<em><strong>Marina’s Malaysia:</strong></em> An Edible Jungle

Tropical Malaysia, lying between 2 and 7 degrees north of the equator, is a hotbed of fertility. Mangoes grow all year round, rice can produce two crops a year and jungle springs up wherever a little piece of land is left bare. It lines the motorways, covers the hills and threatens to encroach into gardens.

Over the course of my stay, I ate a huge variety of fruit, often from stalls that pre-cut and packed it in little bags, to eat in the car as you drive along – a step up from the usual UK roadside snacks of crisps, brownies or burgers.

Some of the less familiar types included rose apples – crispy, with thinner skins than an apple and a juicy, more citrus flavour; langsat – a pale yellow, grape-like fruit; green mango, a crunchy version of normal mango; jack fruit, large, oblong, chewy and exotic-flavoured; mangosteen, dark purple with white segments inside, a little like lychees; and calamansi, a small citrus fruit, green like a lime but a cross between a lime and a clementine.

Then there is durian, banned from buses for its putrid smell and definitely an acquired taste (it has been described as “like sucking Chewbacca’s armpits”).

And this is not to mention star-fruit, papaya, guava, melon, rambutan, lychees, limes, many varieties of mango, and of course bananas, both pink for cooking or tiny and yellow and unlike any banana I’ve ever eaten before.

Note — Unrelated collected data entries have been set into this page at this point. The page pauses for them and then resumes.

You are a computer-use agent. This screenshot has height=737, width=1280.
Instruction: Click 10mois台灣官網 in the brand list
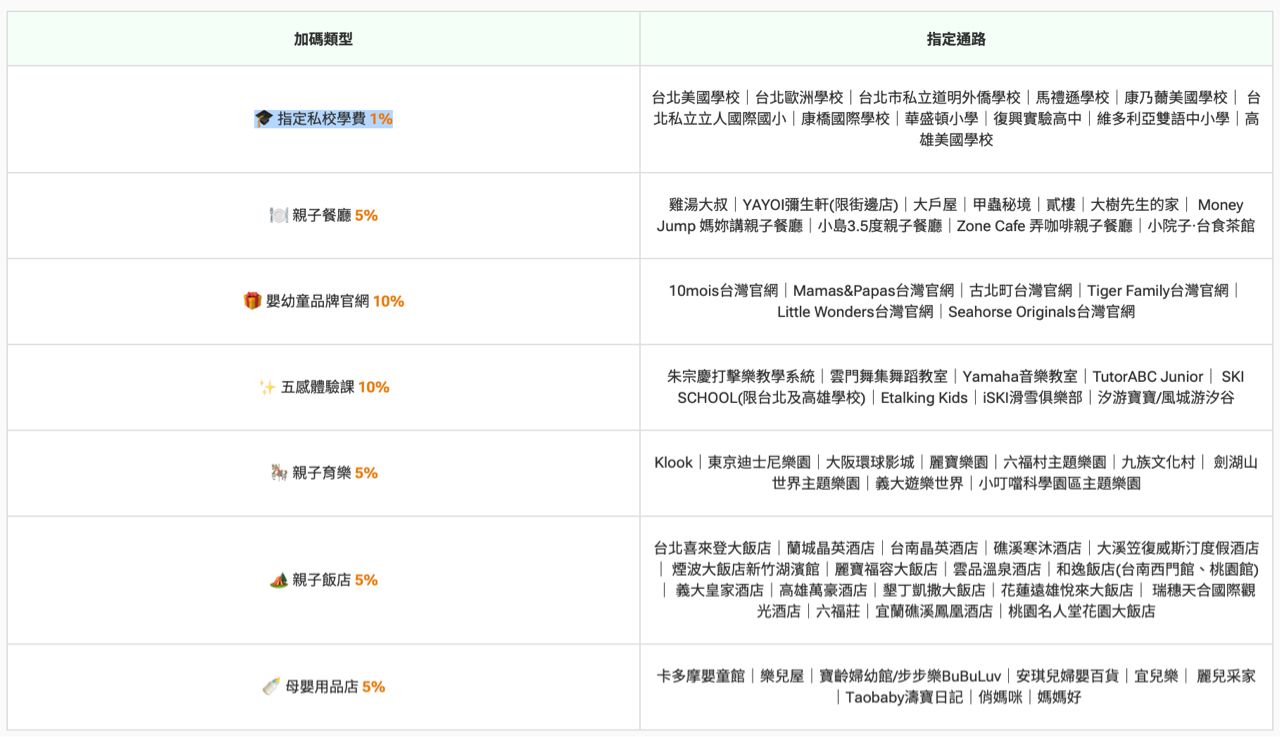[x=723, y=291]
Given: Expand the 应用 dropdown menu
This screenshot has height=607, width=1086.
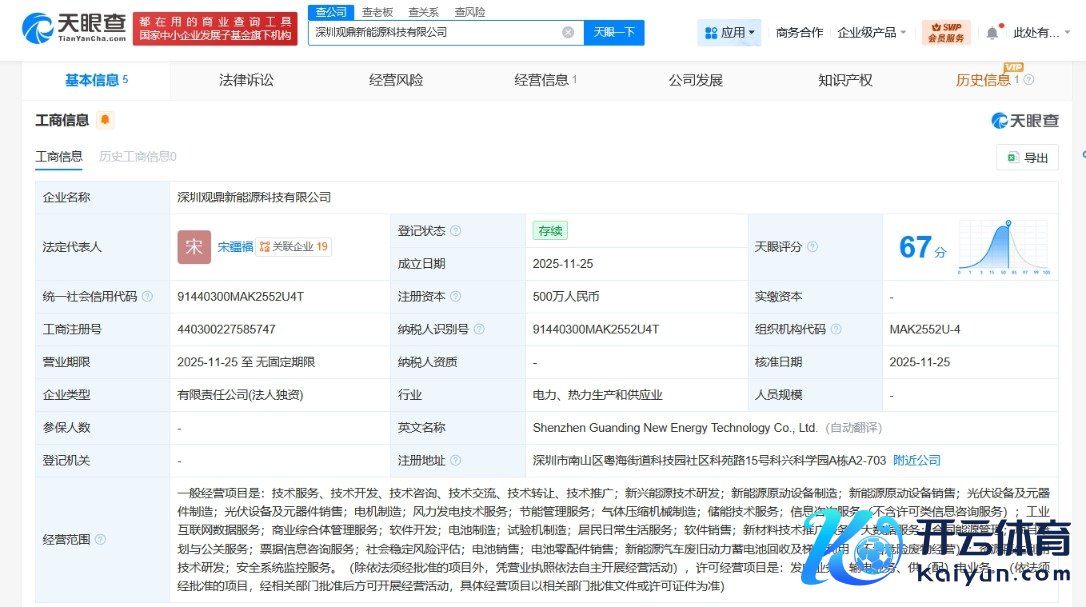Looking at the screenshot, I should pos(729,32).
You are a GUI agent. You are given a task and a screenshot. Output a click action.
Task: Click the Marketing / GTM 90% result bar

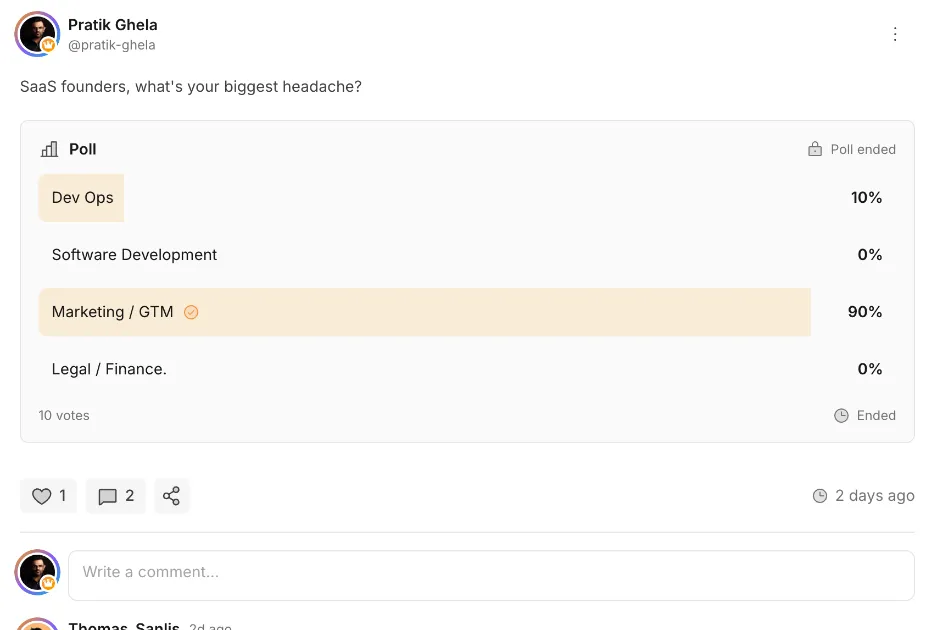(x=500, y=312)
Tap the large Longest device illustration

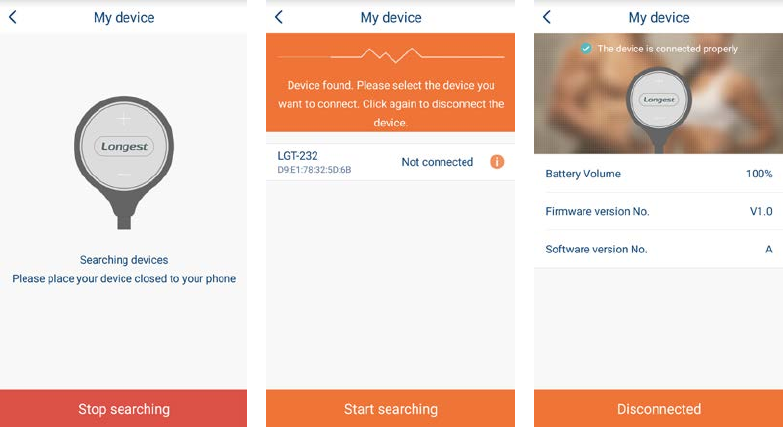tap(124, 163)
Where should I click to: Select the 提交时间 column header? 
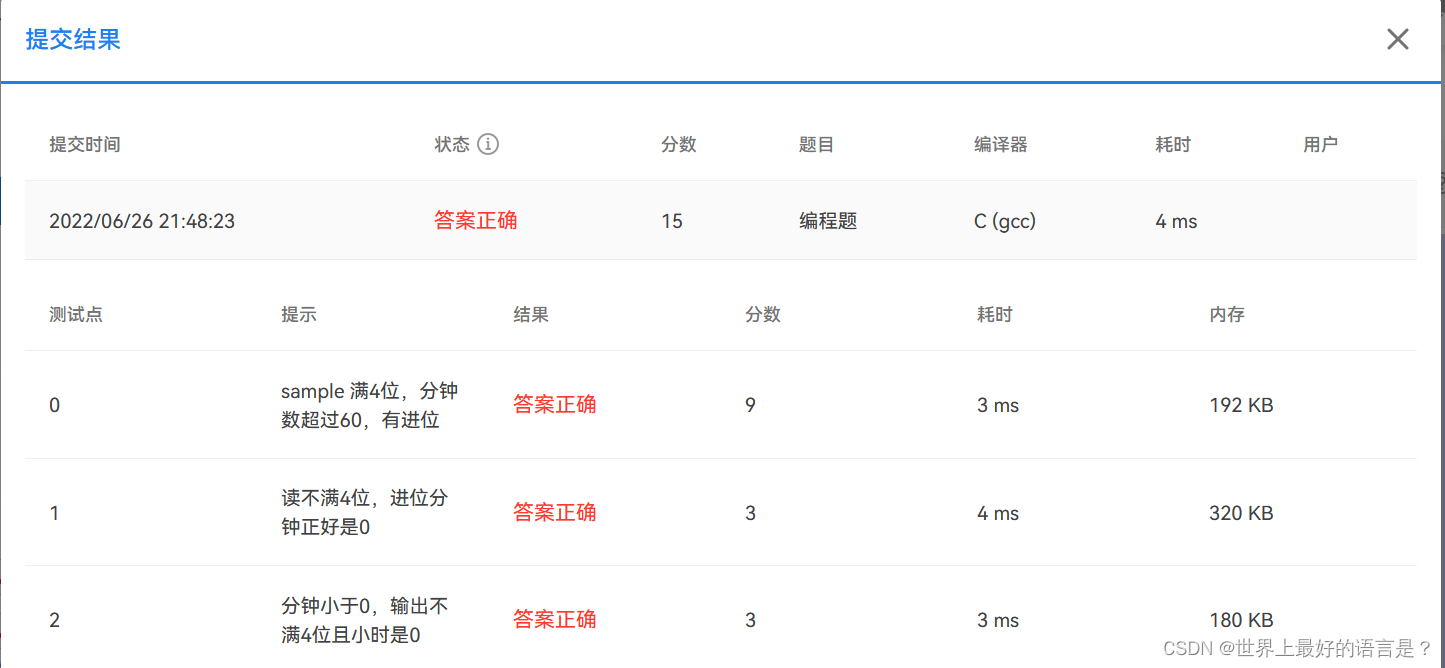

In Malaysian cooking, fruit is often used alongside vegetables, as with the bananas in the following vegetable stew:

Vegetables Dalcha
A delicious vegetable stew/dhal that is used, served with rice, alongside a meat dish. It will become thicker and more delicious the day after cooking.

Onion and garlic paste:
Pound together (or whizz in a blender) the following:

1 medium onion
10 shallots (Malay shallots are very small – use five ‘normal’ sized ones)
1 inch ginger
4 cloves of garlic

300 g charka dhal split peas (soaked for at least three hours, boiled with water to soften), drained.

3 stalks of curry leaves
1 tbsp turmeric powder
1 cup thin coconut milk
½ cup thick coconut milk
½ bowl tamarind juice from 1 tbsp tamarind paste, soaked in ½ bowl of water and drained
3 round aubergines, or 1 oblong, cut into chunks
2 big green bananas, cut diagonally, including the skin
¼ cabbage, cut into 1 inch squares
2 green chillies, cut lengthwise
1 carrot, sliced diagonally
3 medium potatoes, cubed

Salt to taste
Vegetable or sunflower oil for frying

Method:

Heat 4tbsp oil and fry curry leaves, and onion and garlic pulp until golden (5 minutes)
Add turmeric and cook till fragrant (3 minutes)
Add dhal and a bowl of water and bring to the boil
Add root vegetables with thin coconut milk and simmer till tender
Add softer vegetables with tamarind paste
Finally, pour in thick coconut milk and add salt to taste.